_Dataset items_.
----------

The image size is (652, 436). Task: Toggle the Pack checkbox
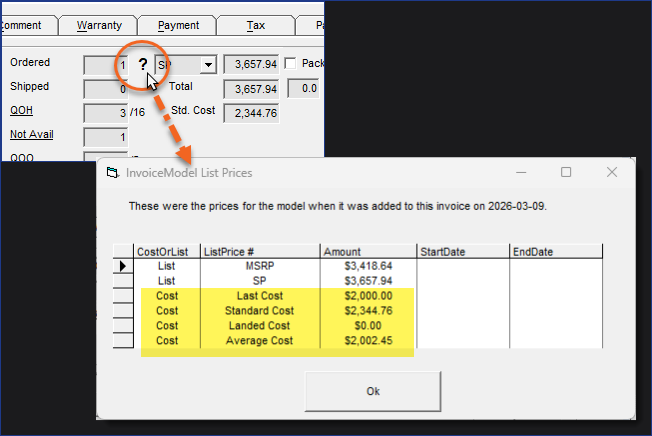point(291,64)
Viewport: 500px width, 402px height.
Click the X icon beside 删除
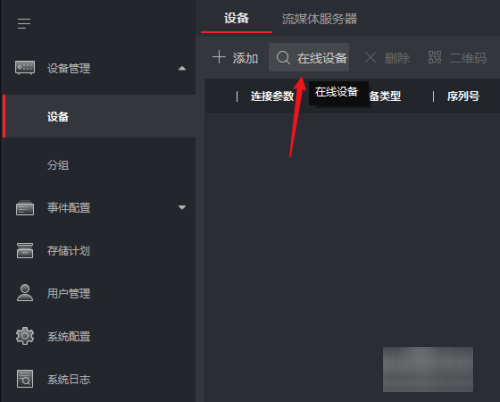(x=370, y=57)
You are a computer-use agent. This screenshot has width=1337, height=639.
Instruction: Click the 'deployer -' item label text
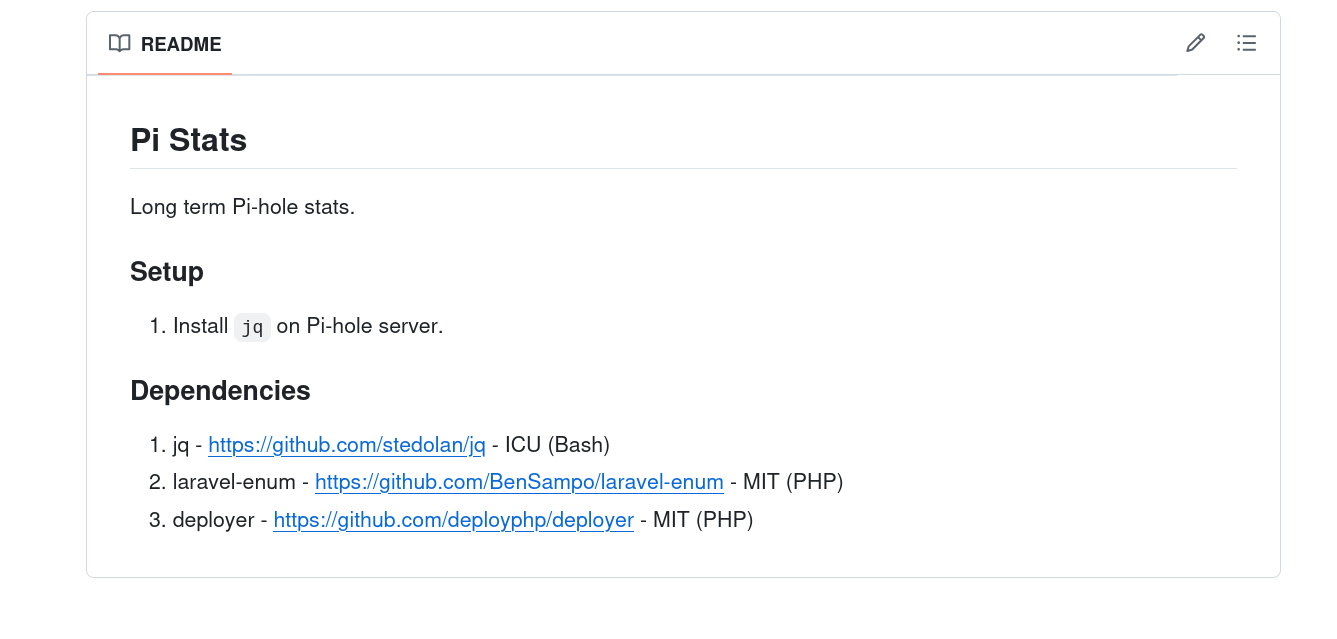click(220, 520)
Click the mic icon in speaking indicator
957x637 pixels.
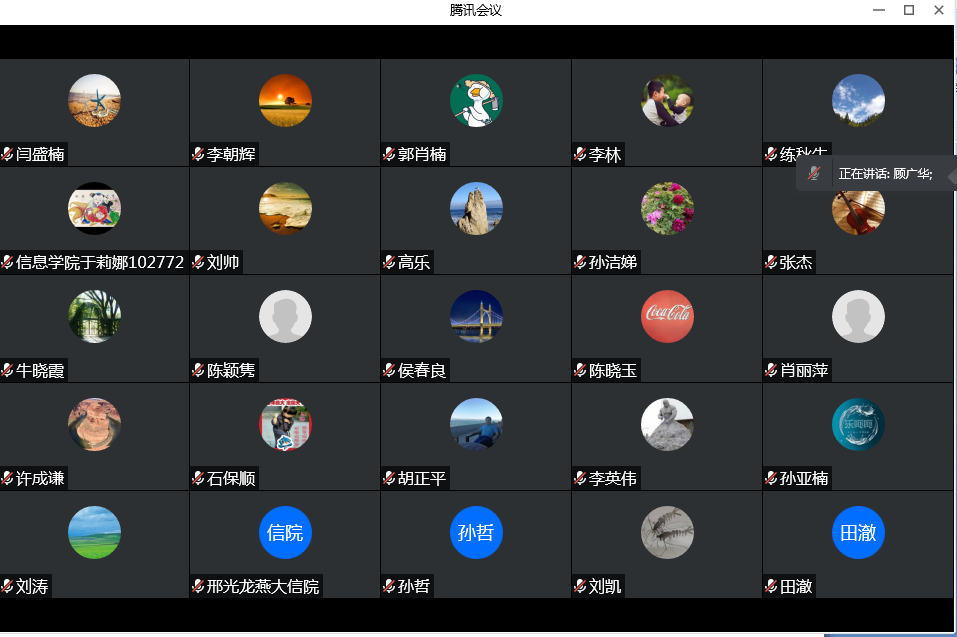point(815,174)
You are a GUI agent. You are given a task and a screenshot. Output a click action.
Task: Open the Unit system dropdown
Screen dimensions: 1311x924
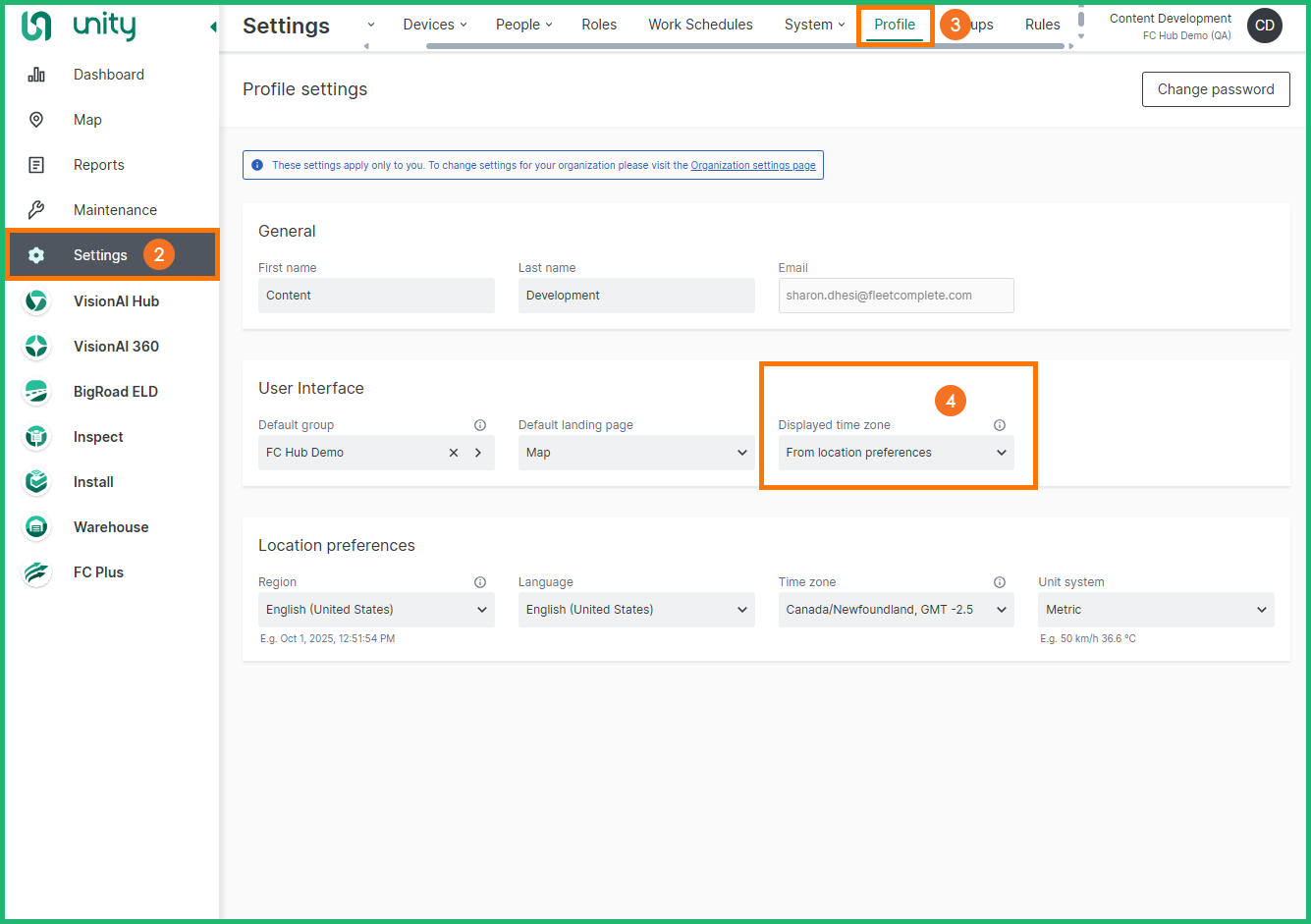[x=1155, y=610]

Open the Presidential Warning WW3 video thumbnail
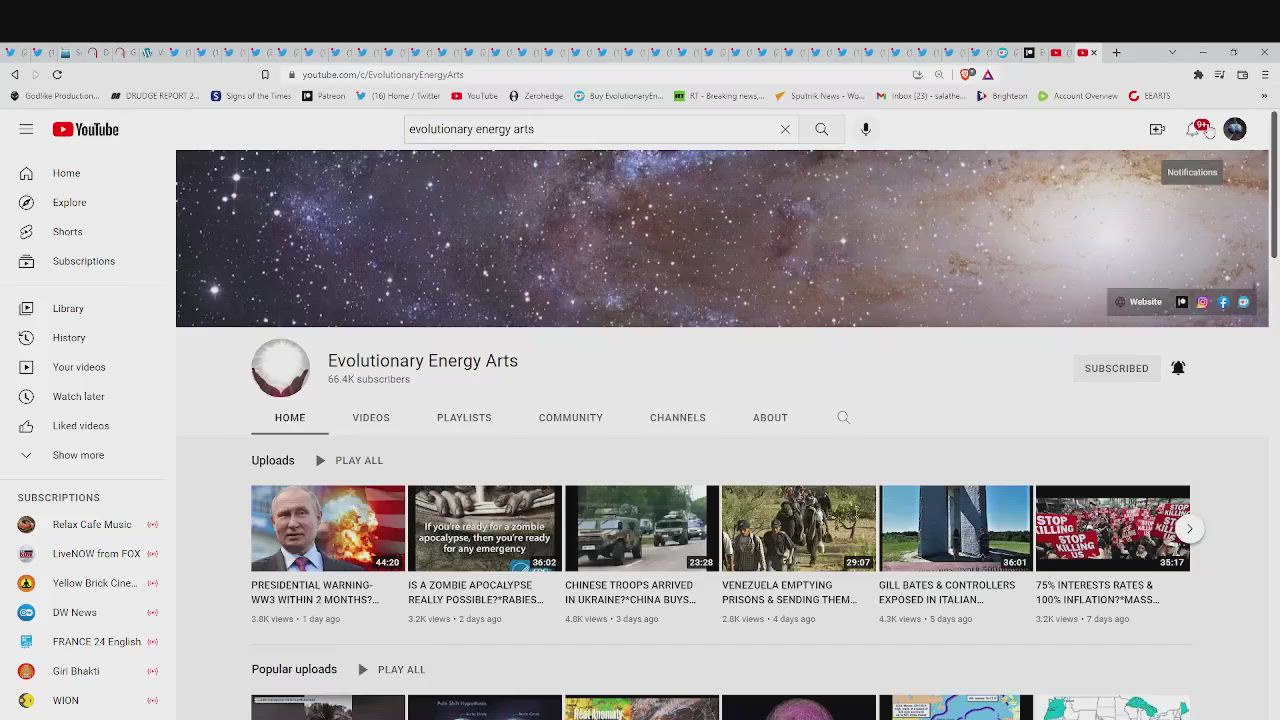pyautogui.click(x=328, y=528)
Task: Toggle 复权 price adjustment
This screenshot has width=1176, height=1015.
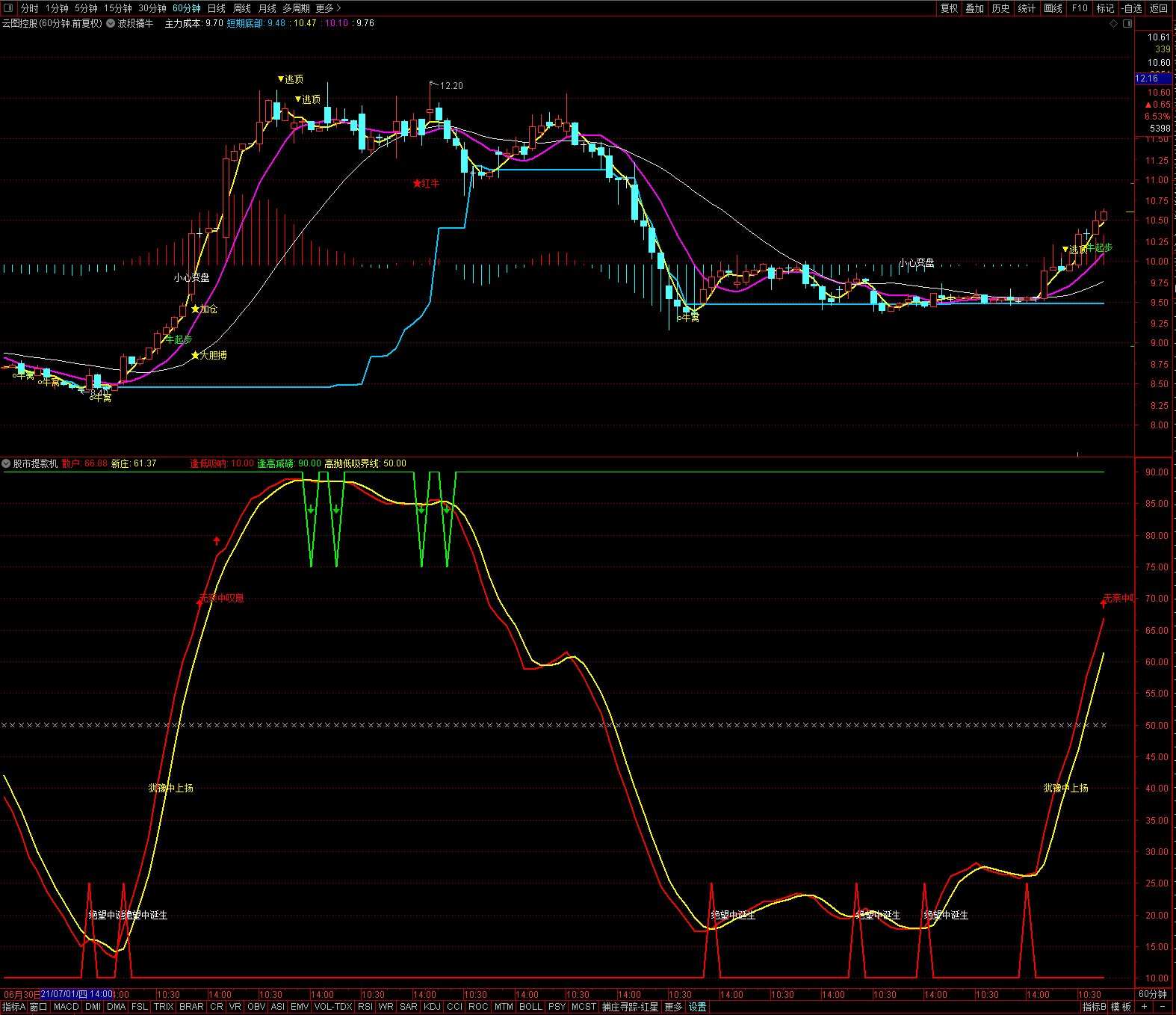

----------

_Aim of the exercise_. Once the pictures are set aside, repeat the remaining data word for word.

_Written reply_.
The image size is (652, 436). Task: Toggle the Pack checkbox
point(291,64)
Viewport: 500px width, 402px height.
Click the X icon beside 删除
(x=370, y=57)
You are a computer-use agent. This screenshot has width=1337, height=639.
Instruction: Click the 'deployer -' item label text
click(220, 520)
Click the mic icon in speaking indicator
957x637 pixels.
point(815,174)
You are a GUI agent. You are given a task and a screenshot. Output a click action.
Task: Open the Unit system dropdown
Screen dimensions: 1311x924
[x=1155, y=610]

Open the Presidential Warning WW3 video thumbnail
pyautogui.click(x=328, y=528)
Task: Toggle 复权 price adjustment
This screenshot has width=1176, height=1015.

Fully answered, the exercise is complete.